---- EXERCISE INPUTS

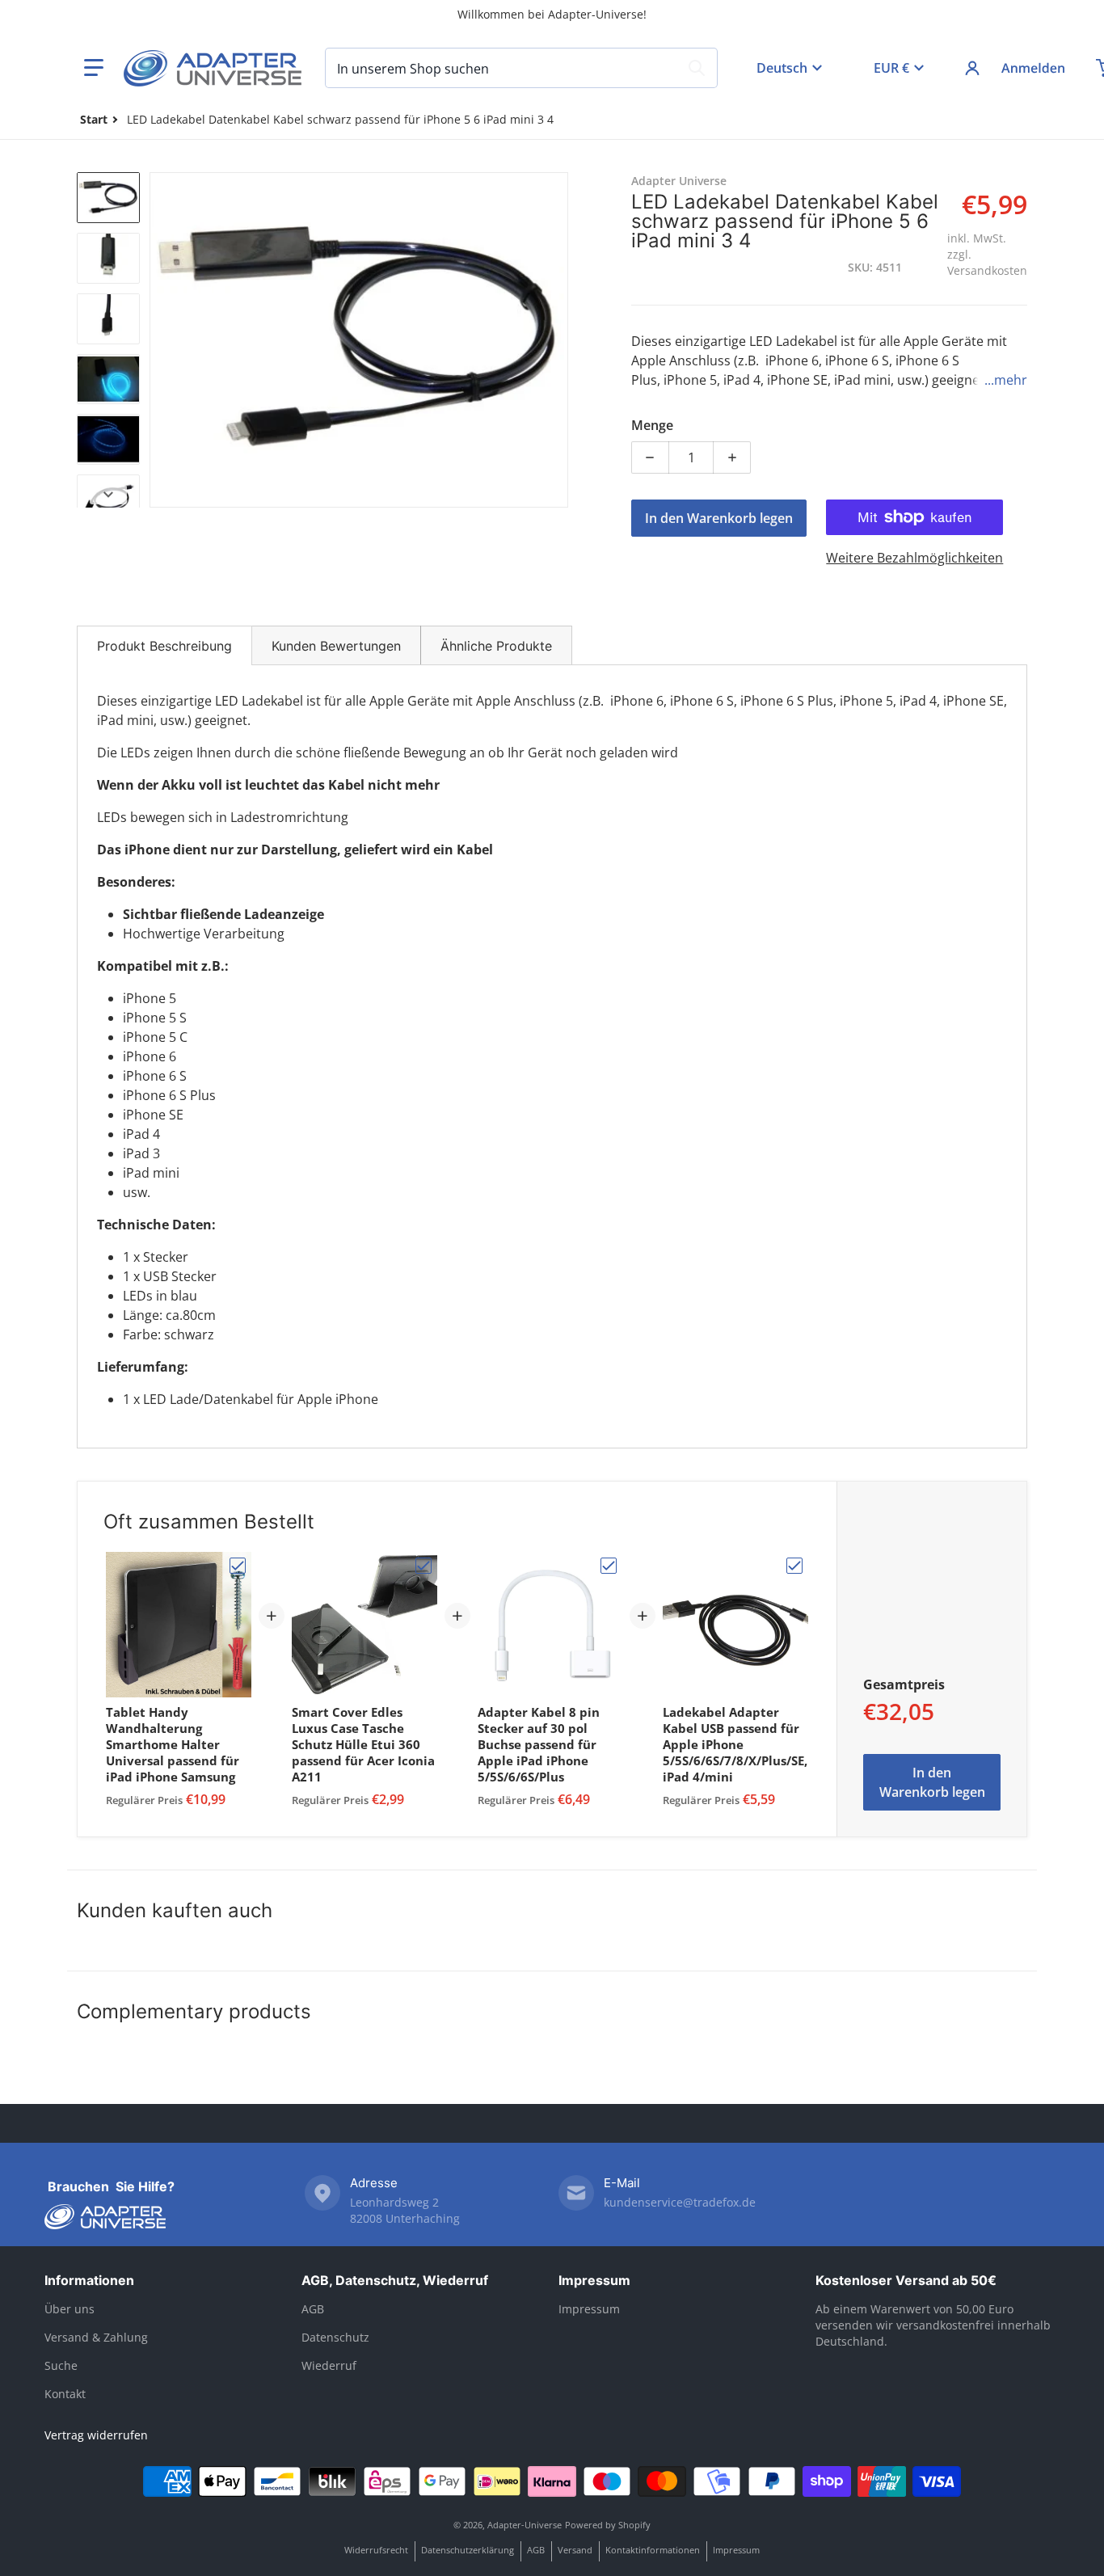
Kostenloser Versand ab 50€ (906, 2280)
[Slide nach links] (159, 339)
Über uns (69, 2309)
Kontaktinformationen (652, 2550)
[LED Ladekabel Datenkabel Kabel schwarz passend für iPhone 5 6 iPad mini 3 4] (108, 197)
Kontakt (65, 2393)
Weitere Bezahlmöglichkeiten (914, 558)
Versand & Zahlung (96, 2337)
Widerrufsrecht (376, 2550)
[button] (94, 68)
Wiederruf (328, 2365)
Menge (652, 425)
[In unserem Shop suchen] (696, 68)
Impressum (594, 2280)
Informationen (89, 2280)
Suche (61, 2365)
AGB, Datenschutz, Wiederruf (394, 2280)
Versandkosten (987, 270)
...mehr (1005, 380)
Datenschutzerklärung (467, 2550)
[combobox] (521, 68)
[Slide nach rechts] (558, 339)
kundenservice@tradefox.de (680, 2202)
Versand (575, 2550)
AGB (312, 2309)
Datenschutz (335, 2337)
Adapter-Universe (524, 2525)
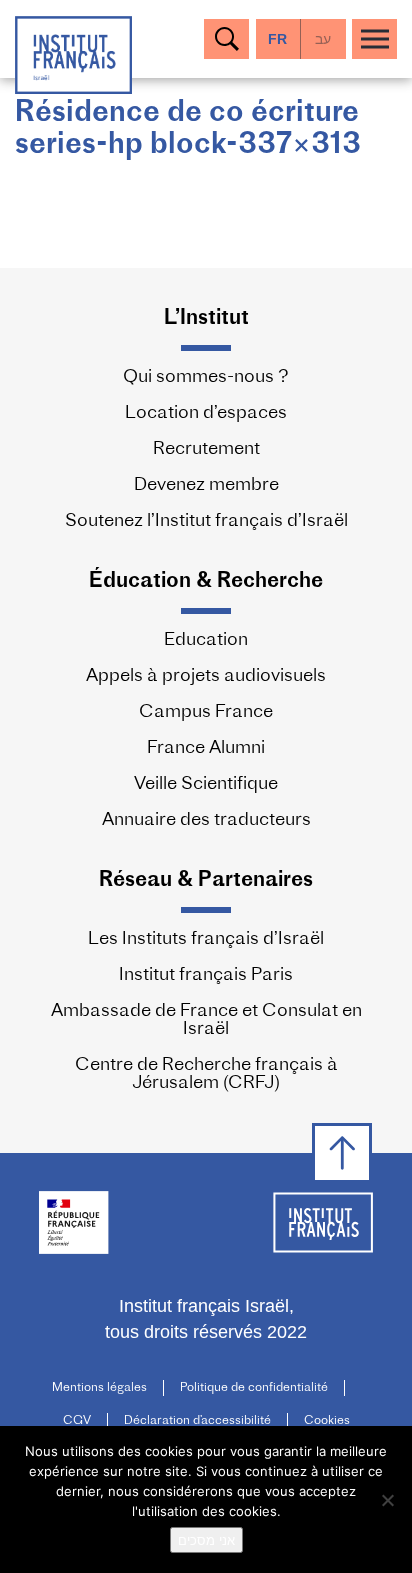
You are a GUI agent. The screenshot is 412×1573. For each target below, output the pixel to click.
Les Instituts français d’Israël (206, 940)
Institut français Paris (206, 976)
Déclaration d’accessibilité (197, 1421)
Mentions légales (99, 1388)
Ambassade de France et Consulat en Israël (206, 1021)
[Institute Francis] (73, 53)
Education (206, 641)
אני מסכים (206, 1540)
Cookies (327, 1421)
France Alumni (206, 749)
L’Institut (206, 318)
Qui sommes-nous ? (206, 378)
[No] (387, 1500)
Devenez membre (206, 486)
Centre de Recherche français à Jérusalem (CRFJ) (206, 1075)
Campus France (206, 713)
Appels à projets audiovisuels (206, 677)
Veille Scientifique (206, 785)
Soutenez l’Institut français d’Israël (206, 522)
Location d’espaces (206, 414)
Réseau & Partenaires (206, 880)
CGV (77, 1421)
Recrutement (206, 450)
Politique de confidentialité (254, 1388)
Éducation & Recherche (206, 581)
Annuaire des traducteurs (206, 821)
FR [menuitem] (277, 39)
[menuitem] (323, 39)
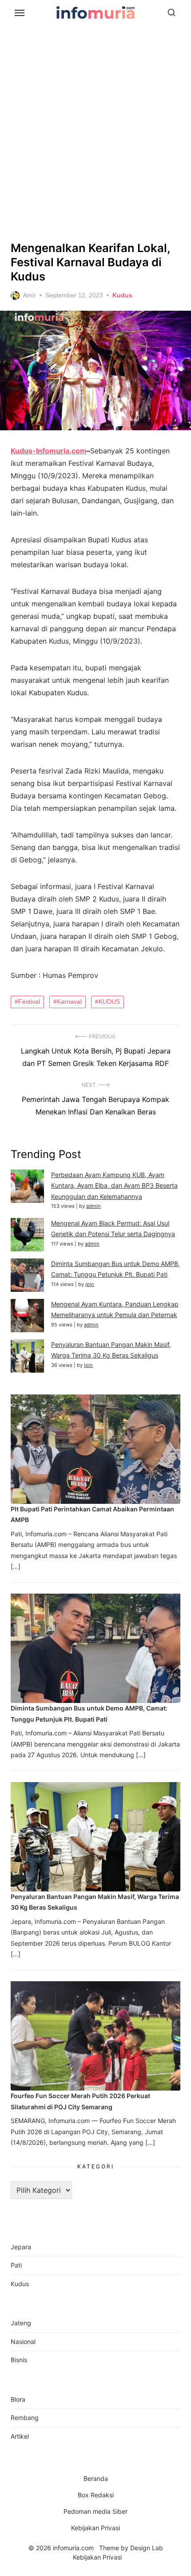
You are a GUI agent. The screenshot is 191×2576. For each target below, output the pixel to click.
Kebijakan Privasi (95, 2528)
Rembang (25, 2417)
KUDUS (109, 1001)
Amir (29, 295)
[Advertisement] (95, 131)
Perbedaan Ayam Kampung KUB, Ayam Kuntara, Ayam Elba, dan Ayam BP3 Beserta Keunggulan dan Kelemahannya (114, 1185)
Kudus (122, 295)
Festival (29, 1001)
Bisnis (19, 2360)
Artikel (20, 2436)
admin (93, 1206)
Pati (16, 2265)
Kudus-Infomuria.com (49, 450)
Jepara (21, 2247)
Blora (18, 2399)
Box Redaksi (96, 2495)
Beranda (96, 2478)
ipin (89, 1284)
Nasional (23, 2341)
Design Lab (146, 2548)
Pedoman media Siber (95, 2511)
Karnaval (69, 1001)
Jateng (21, 2323)
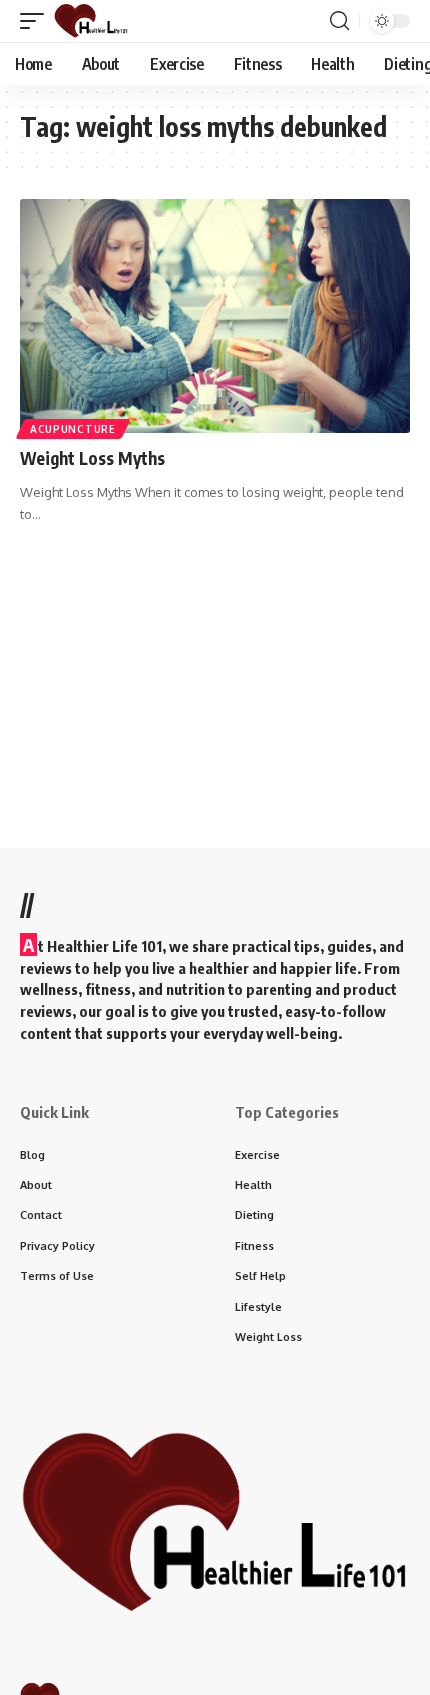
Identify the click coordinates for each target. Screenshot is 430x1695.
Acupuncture (73, 429)
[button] (37, 21)
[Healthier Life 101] (91, 21)
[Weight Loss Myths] (215, 316)
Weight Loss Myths (92, 458)
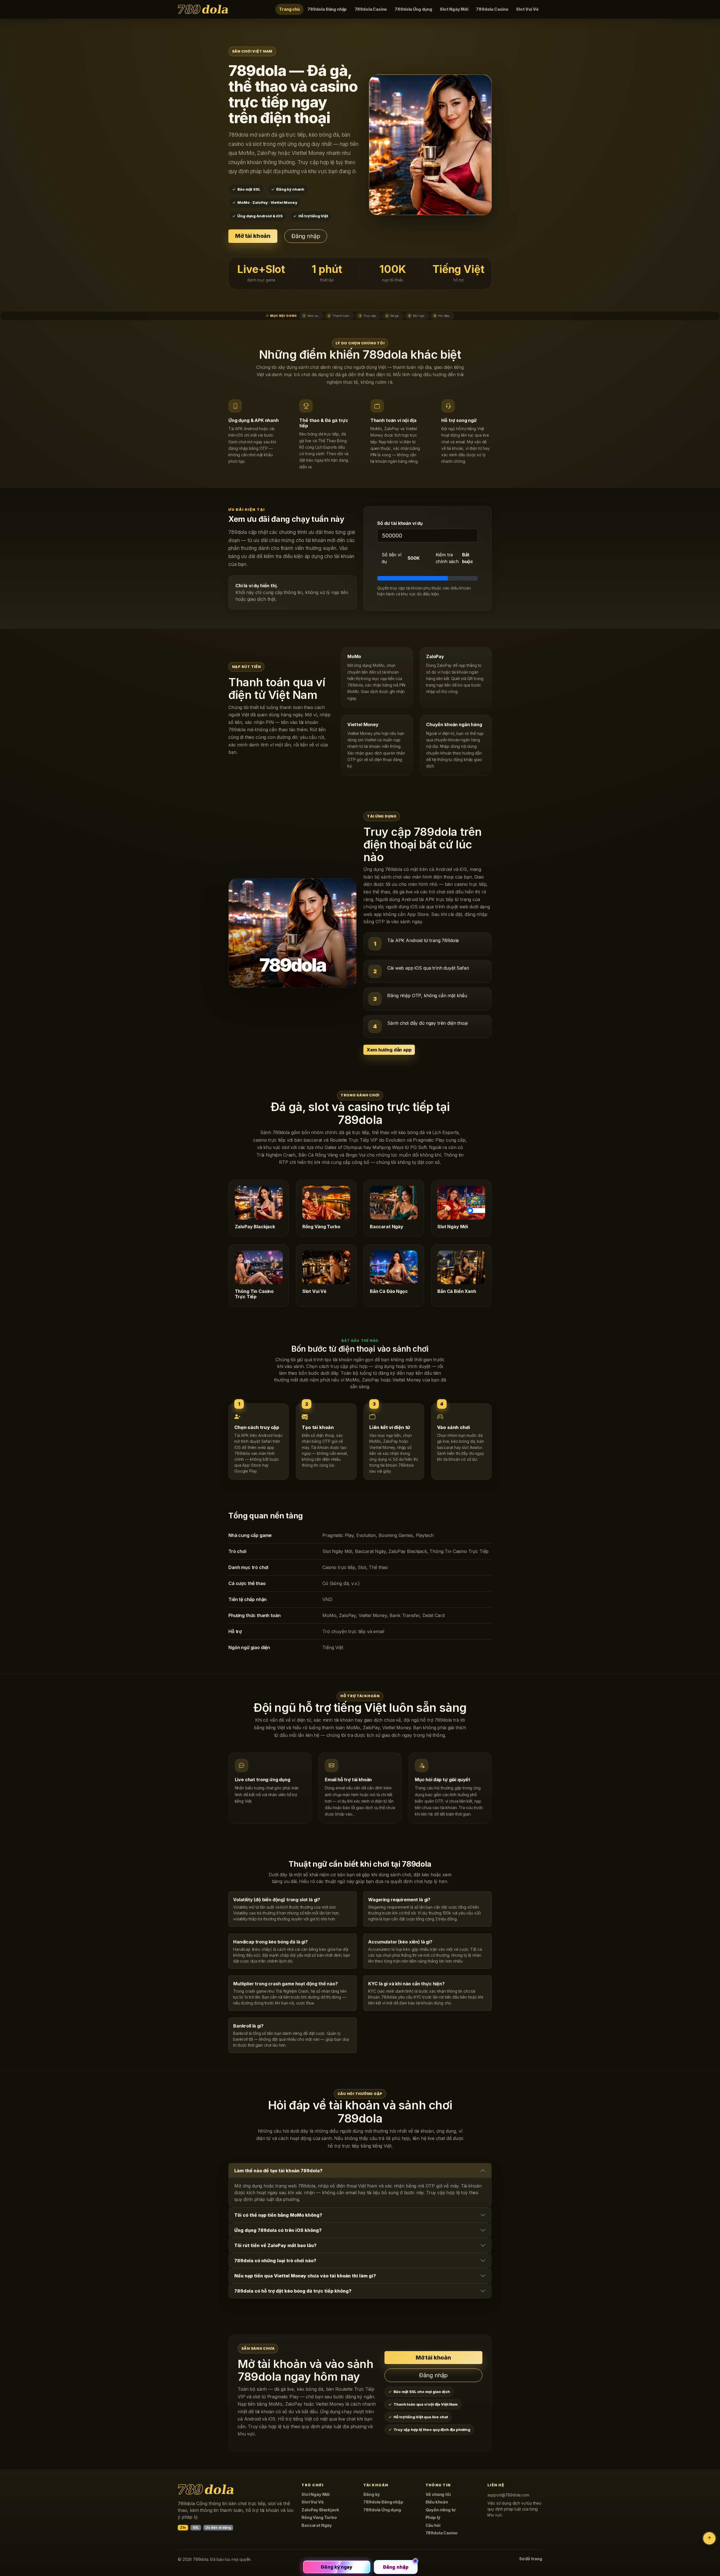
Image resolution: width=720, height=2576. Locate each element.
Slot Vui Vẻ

--------

§ WHAT YOU NEED TO DO
Your reply should give again exactly the lines from the one with "Pedoman media Siber (95, 2511)" through the last line of the data, with both ends included and pictures left out.

§ RESULT OF THE TASK
Pedoman media Siber (95, 2511)
Karnaval (69, 1001)
Jateng (21, 2323)
Identify the click coordinates for each target. Screenshot is 430x1695.
Acupuncture (73, 429)
[button] (37, 21)
[Healthier Life 101] (91, 21)
[Weight Loss Myths] (215, 316)
Weight Loss Myths (92, 458)
Image resolution: width=720, height=2576. Locate each element.
Slot Vui Vẻ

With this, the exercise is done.